The 2018 annual meeting for the Association for Professionals in Infection Control and Epidemiology (APIC) is underway and many of the presentation topics will surely hit close to home for many of us in the health care field.
One of these topics is the growing presence of Burkholderia cepacia. These bacteria are a common cause of infections in those with compromised immune systems or certain medical conditions like cystic fibrosis. Typically soil and water bacteria, B cepacia commonly carry resistance to several antibiotics and have an alarming capacity to contaminate medical supplies and medicines. Within the past 15 years, there have been outbreak clusters associated with contaminated mouthwash, nasal spray, and more, and contaminated medical supplies and medicines have been associated with health care-associated infections and pose a serious health risk for patients in intensive care units and those who are immunocompromised.

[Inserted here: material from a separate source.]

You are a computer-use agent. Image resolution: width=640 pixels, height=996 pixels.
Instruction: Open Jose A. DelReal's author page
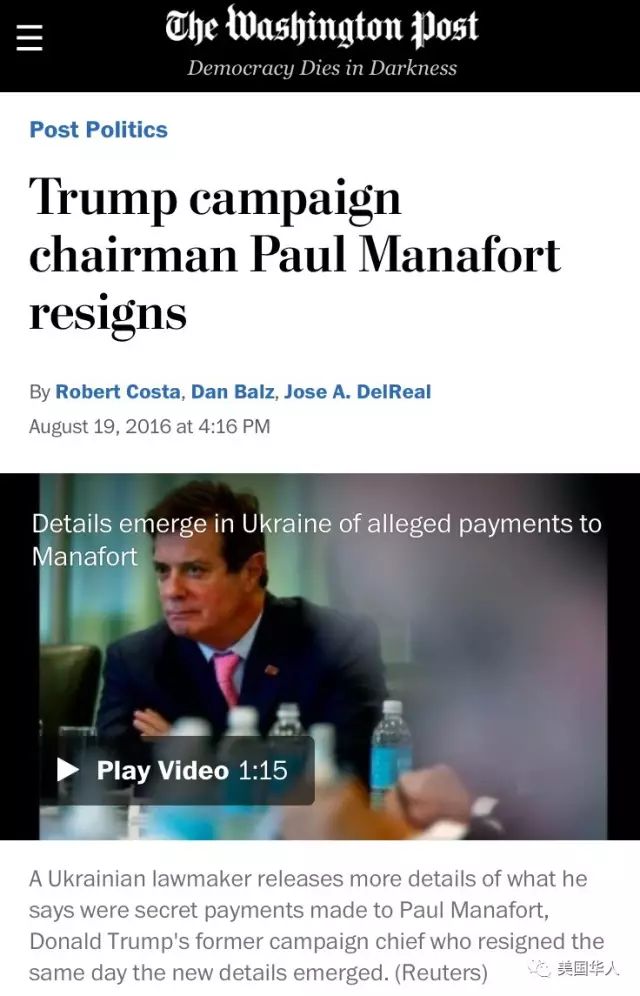click(357, 391)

A presentation at the 2018 APIC conference underscored the challenges of identifying sources for health care-associated outbreaks, especially in patients without weakened immune systems or cystic fibrosis. Presenters detailed the plight of the infection prevention team from Johns Hopkins Health System and their unique experience identifying and investigating a B cepacia outbreak among patients in their pediatric intensive care unit (PICU). The affected patients did not have cystic fibrosis.
The Johns Hopkins team noted that in May 2017, 3 infants in the PICU test positive for B cepacia. The positive isolates were from tracheal aspirates and blood. After the identification, the patients were placed in contact isolation, as B cepacia can spread among susceptible individuals. All 3 infants were on mechanical ventilation, and so the team started their investigation by looking at their respiratory medications and equipment.

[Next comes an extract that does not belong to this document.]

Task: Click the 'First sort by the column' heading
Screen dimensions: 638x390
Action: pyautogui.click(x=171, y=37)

Pharmacy personnel confirmed that the hospital was not utilizing any of the liquid docusate that was involved in the 2016 recall. By July 2017, 4 additional cases were identified, and the infection prevention team began working with the US Centers for Disease Control and Prevention (CDC) and other medical facilities to identify additional cases and potential sources.
During the investigation, the team found that all cases had received 1 medication with “the same National Drug Code (NDC) of the previously implicated liquid docusate.” This medication was sent to the CDC for additional testing. By August 2017, the manufacturer had issued a voluntary recall of liquid docusate and the CDC laboratory testing had confirmed it to be the source of the B cepacia.

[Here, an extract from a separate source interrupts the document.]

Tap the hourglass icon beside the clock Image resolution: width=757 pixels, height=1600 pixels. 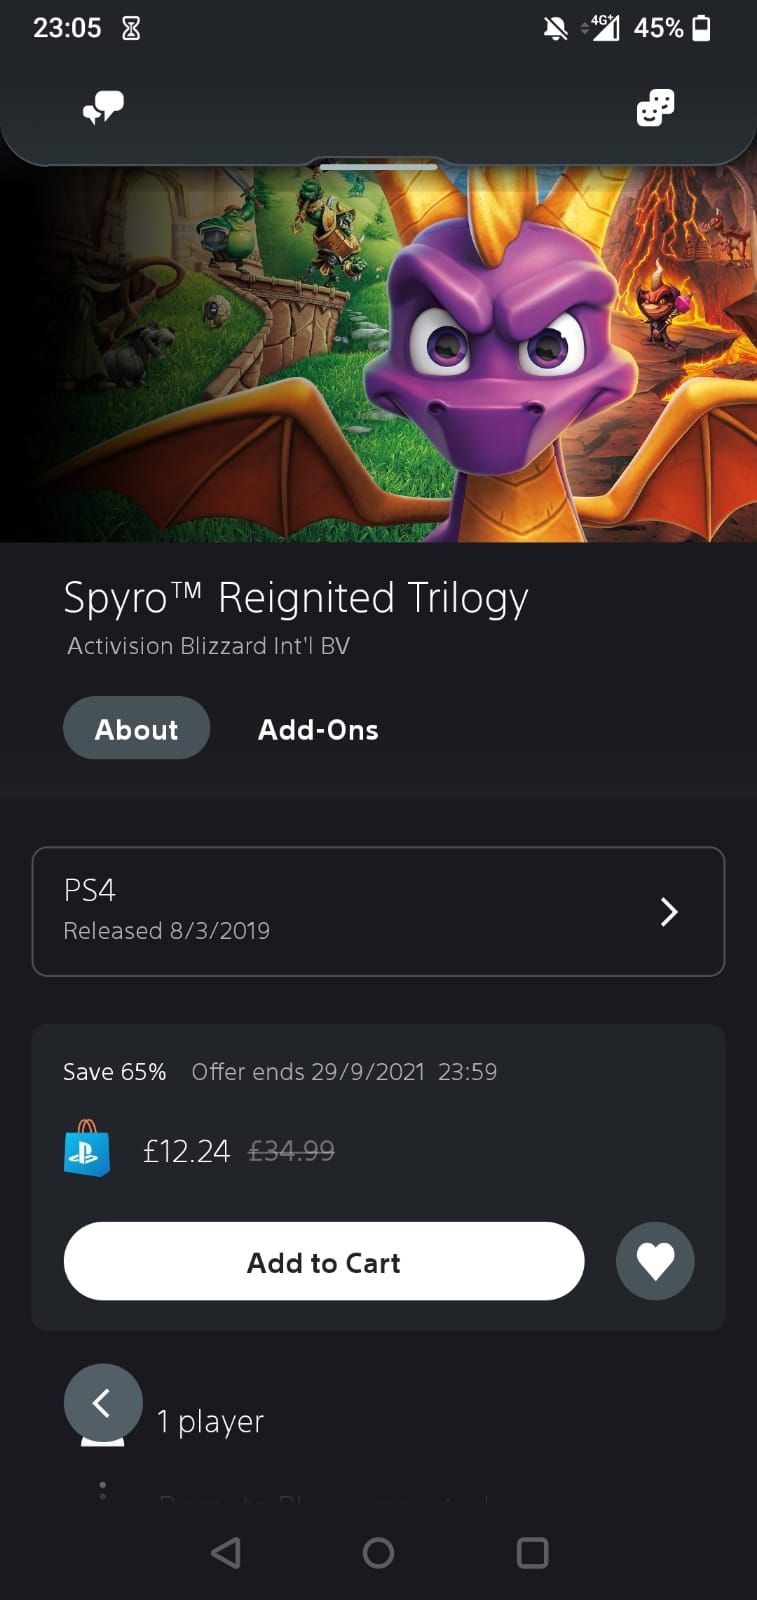click(129, 27)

Interestingly, the strain implicated in this outbreak was different than that of the 2016 B cepacia outbreak.
Although this outbreak will likely not be the last involving B cepacia in health care and medical supplies, it gives insight into the importance of considering medications. B cepacia is a hardy organism that can easily live on surfaces and in water, not to mention that it is often resistant to preservatives. A natural inclination towards aqueous environments mixed with the capacity to resist preservatives makes these bacteria particularly worrisome. The presentation underscored the importance of utilizing and working with outside sources, like the CDC and other health care facilities, to help identify potential sources. Health care can easily be siloed, which makes this presentation a good reminder that no matter what part of patient care we are responsible for, the universal goal is patient safety and this can be better achieved through collaboration.